AIM – Could you repeat all of the material below word for word, leaving the pictures out of your answer?

————————

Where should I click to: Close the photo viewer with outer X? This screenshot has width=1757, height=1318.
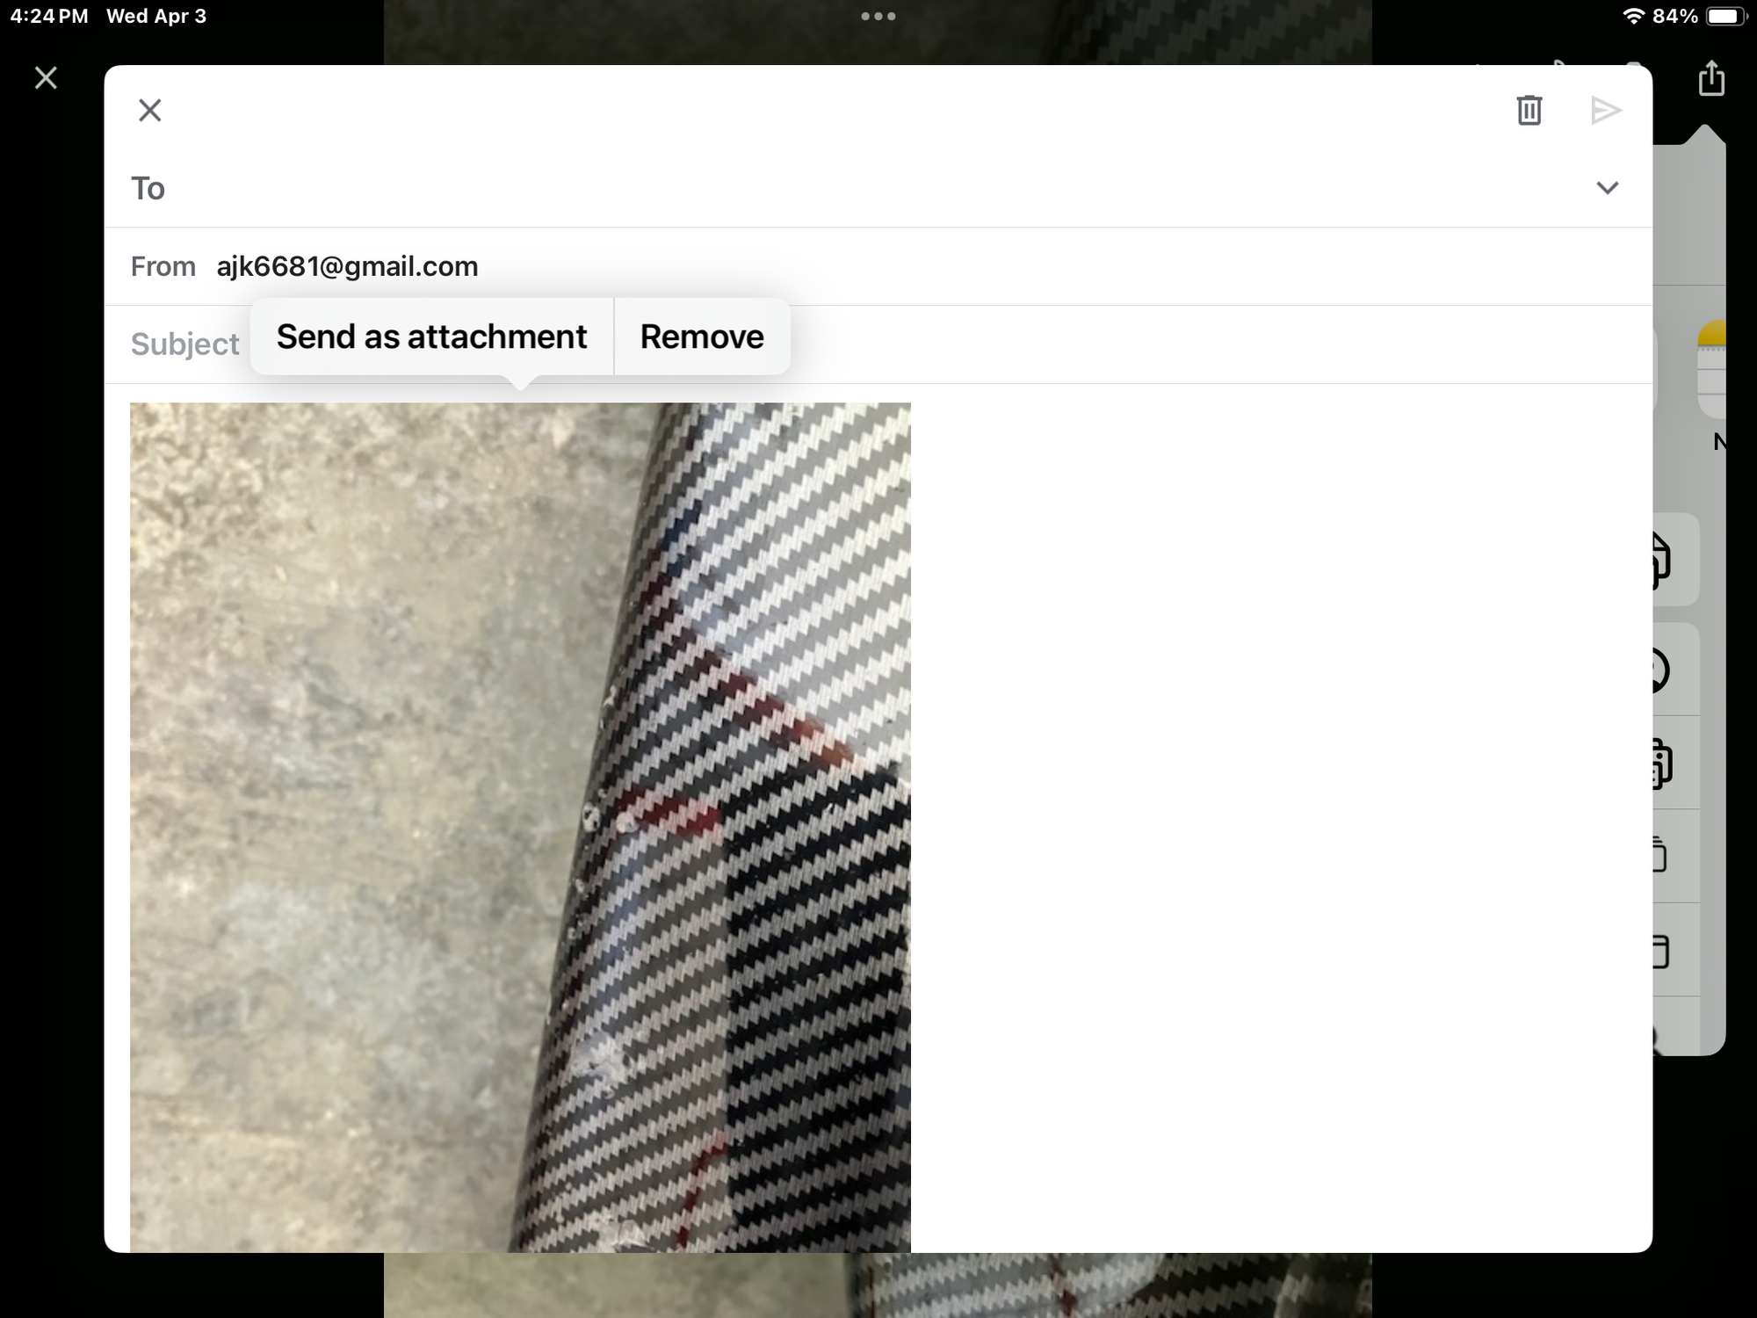point(46,78)
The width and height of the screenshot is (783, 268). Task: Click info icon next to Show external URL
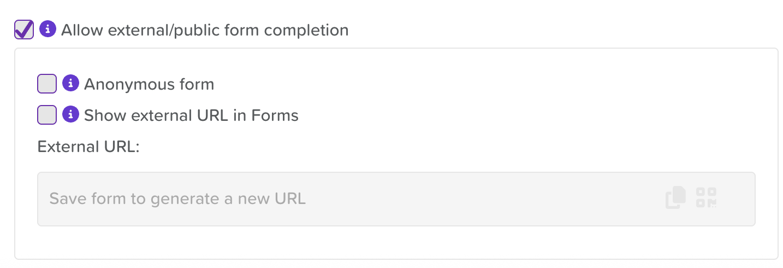[71, 115]
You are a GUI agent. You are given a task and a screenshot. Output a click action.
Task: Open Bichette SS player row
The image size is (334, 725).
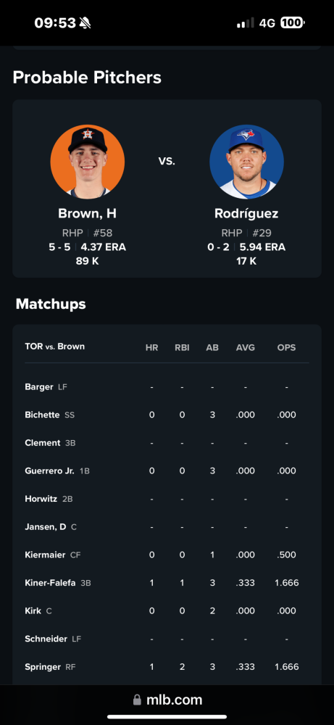coord(167,415)
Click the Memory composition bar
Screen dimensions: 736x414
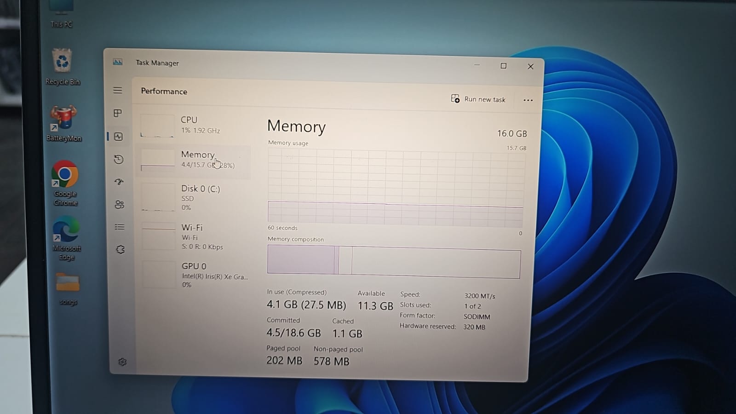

————————

THE SOLUTION –
Where should I click to: Close the photo viewer with outer X? This screenshot has width=1757, height=1318.
point(46,78)
The width and height of the screenshot is (783, 268). Task: Click info icon next to Show external URL
[71, 115]
You are a GUI agent. You are given a task and a screenshot. Output a click action.
Task: Open Bichette SS player row
The image size is (334, 725).
coord(167,415)
Click the Memory composition bar
Screen dimensions: 736x414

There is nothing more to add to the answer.